> TASK DESCRIPTION
Copy the passage of the CMMS guide word for word, starting at "But what is" and ending at "digitalization of maintenance.".

> EXTRACT TO READ
******************************

What Is a CMMS and How Does It Transform Operations? [A Comprehensive Guide]

Anywhere there is a piece of machinery, maintenance and downtime are involved. And no one realizes this better than organizations running factories and production facilities. 

With downtime costing most factories between 5% and 15% of their productive capacity, or an average of 8% of revenue, there is a way to reduce these costs and remain competitive.

The answer lies in a CMMS – a way of reducing waste in energy, materials and spare parts.

But what is a CMMS? How did it evolve and how does it work? Why should you use it and what factors should you base your decision on?

In this comprehensive guide, we explore the answers to these questions

What Is a CMMS and How Does It Transform Operations? [A Comprehensive Guide]

What Is a CMMS?

A CMMS stands for computerized maintenance management system and is an intelligent software that helps organizations maintain proper operations by reducing maintenance-related downtime and costs.

Often referred to as preventive maintenance or work order software, it is a sophisticated communication system for digitalization of maintenance.

History of CMMS and Evolutionary Timeline

CMMS hasn’t always been around, affordable or easily accessible. To find out more about its development, we go back in time to get a brief historical overview.

******************************

> STORED RECORDS
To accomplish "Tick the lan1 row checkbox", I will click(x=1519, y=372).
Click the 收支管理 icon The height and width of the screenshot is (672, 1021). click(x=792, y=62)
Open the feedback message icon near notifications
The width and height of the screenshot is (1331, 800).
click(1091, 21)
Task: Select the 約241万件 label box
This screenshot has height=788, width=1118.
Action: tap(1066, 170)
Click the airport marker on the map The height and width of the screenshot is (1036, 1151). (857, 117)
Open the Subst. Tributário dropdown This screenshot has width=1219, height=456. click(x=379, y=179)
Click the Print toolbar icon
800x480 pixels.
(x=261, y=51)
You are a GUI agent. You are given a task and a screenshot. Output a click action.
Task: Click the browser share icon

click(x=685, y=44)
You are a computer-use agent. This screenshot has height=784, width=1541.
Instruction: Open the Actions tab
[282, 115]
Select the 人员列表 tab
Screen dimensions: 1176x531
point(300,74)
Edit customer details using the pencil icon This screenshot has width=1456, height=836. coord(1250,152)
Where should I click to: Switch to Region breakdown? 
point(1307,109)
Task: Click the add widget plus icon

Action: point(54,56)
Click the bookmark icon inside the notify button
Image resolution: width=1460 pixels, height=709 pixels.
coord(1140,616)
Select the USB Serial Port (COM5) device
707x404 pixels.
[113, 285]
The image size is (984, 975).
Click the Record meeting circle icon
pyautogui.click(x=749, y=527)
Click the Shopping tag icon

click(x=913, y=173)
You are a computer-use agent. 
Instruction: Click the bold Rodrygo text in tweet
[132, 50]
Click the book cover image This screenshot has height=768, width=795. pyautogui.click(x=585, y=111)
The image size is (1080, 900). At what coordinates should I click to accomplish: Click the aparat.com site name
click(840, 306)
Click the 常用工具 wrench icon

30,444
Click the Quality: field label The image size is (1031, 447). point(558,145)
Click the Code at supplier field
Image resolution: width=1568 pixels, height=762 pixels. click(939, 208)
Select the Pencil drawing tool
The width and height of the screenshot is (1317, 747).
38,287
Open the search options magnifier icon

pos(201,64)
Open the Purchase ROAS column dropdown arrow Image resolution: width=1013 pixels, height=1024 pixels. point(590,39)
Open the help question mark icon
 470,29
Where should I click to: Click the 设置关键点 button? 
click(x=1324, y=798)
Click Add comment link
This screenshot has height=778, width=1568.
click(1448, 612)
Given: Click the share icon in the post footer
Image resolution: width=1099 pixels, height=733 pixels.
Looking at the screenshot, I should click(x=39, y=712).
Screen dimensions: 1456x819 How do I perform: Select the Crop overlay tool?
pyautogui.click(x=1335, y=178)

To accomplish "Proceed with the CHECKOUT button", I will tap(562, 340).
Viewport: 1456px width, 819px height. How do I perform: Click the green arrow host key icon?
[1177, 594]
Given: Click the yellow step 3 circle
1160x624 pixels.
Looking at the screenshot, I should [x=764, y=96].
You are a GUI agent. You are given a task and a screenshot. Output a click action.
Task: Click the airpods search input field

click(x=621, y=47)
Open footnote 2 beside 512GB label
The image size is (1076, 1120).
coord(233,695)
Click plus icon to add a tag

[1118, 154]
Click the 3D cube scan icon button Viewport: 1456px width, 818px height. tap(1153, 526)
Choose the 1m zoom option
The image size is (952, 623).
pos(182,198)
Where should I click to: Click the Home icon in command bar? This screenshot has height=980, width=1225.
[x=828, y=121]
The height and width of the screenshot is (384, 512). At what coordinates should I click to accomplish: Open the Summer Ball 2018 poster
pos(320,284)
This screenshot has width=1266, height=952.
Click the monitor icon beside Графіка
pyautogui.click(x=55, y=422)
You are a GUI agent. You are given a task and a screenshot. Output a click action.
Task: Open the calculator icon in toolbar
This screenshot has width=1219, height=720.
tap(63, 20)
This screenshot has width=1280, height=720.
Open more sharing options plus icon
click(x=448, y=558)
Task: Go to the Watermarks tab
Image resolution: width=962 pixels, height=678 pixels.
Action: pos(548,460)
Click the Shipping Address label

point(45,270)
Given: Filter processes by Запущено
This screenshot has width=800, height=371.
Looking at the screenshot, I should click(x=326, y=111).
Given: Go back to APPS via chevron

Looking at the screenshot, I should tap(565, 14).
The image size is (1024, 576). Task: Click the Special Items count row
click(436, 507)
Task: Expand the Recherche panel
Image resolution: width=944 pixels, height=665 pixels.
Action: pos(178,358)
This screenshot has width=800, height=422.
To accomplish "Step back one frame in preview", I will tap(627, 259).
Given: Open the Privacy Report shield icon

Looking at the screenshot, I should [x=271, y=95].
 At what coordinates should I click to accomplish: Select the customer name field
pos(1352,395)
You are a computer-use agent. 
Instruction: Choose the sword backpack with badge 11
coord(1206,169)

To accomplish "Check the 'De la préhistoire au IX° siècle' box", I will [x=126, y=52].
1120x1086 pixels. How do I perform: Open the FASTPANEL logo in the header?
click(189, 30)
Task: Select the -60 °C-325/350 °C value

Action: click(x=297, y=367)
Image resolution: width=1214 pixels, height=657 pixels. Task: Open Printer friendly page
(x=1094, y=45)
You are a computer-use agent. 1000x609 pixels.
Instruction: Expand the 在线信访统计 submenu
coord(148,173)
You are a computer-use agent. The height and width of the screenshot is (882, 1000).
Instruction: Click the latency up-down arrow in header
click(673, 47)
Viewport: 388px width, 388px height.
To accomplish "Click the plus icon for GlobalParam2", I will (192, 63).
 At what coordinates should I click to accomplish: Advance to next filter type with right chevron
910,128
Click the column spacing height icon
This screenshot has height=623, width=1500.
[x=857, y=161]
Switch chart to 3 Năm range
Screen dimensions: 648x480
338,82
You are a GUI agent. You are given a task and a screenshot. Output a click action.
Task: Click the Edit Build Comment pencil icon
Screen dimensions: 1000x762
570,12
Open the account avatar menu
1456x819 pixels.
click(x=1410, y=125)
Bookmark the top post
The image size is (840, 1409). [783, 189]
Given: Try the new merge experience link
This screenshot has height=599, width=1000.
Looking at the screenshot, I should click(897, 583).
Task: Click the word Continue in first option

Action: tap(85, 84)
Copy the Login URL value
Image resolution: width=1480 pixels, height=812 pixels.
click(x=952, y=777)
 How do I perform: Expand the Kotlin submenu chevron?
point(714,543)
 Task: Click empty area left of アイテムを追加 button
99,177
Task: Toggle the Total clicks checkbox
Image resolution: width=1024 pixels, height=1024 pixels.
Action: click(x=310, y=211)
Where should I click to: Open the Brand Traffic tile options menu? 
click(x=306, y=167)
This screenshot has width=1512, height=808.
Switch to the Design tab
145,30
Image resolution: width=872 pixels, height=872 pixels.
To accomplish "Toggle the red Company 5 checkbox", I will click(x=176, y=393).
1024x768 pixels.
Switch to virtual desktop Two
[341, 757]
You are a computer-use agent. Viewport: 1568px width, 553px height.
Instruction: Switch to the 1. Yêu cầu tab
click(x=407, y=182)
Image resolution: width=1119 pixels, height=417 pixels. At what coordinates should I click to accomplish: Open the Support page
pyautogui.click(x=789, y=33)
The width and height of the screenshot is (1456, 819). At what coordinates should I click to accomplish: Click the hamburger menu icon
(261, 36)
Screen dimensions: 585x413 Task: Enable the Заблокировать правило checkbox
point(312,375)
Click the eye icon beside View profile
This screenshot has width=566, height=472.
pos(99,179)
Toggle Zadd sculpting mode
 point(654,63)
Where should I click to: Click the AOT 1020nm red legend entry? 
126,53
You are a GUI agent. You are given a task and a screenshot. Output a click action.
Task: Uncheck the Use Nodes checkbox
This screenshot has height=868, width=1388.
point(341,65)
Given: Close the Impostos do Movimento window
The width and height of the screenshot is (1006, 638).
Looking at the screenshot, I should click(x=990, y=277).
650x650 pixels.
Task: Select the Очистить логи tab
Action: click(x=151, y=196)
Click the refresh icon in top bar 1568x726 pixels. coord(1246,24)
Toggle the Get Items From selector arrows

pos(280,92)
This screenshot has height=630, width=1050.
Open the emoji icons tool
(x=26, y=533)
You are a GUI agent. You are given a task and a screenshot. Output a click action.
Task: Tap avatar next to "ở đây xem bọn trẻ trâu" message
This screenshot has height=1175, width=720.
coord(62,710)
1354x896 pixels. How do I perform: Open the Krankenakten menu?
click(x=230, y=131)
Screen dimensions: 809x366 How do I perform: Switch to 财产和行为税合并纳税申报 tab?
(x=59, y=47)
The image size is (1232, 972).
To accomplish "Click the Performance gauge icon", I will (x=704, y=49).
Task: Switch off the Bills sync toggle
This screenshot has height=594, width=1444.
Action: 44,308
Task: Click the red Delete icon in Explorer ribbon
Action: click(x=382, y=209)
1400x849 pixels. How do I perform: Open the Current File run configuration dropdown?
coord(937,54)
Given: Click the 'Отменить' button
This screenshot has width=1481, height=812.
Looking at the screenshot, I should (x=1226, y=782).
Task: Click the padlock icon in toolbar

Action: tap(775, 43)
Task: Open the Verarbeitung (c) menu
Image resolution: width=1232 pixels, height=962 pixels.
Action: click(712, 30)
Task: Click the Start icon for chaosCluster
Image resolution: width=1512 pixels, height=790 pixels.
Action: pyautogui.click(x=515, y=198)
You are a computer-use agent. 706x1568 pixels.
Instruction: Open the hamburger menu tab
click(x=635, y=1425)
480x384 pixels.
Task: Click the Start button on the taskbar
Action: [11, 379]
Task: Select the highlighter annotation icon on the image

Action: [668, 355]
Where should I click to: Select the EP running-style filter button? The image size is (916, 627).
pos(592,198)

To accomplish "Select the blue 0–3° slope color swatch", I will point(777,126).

******************************

> THE RESPONSE
But what is a CMMS? How did it evolve and how does it work? Why should you use it and what factors should you base your decision on?

In this comprehensive guide, we explore the answers to these questions

What Is a CMMS and How Does It Transform Operations? [A Comprehensive Guide]

What Is a CMMS?

A CMMS stands for computerized maintenance management system and is an intelligent software that helps organizations maintain proper operations by reducing maintenance-related downtime and costs.

Often referred to as preventive maintenance or work order software, it is a sophisticated communication system for digitalization of maintenance.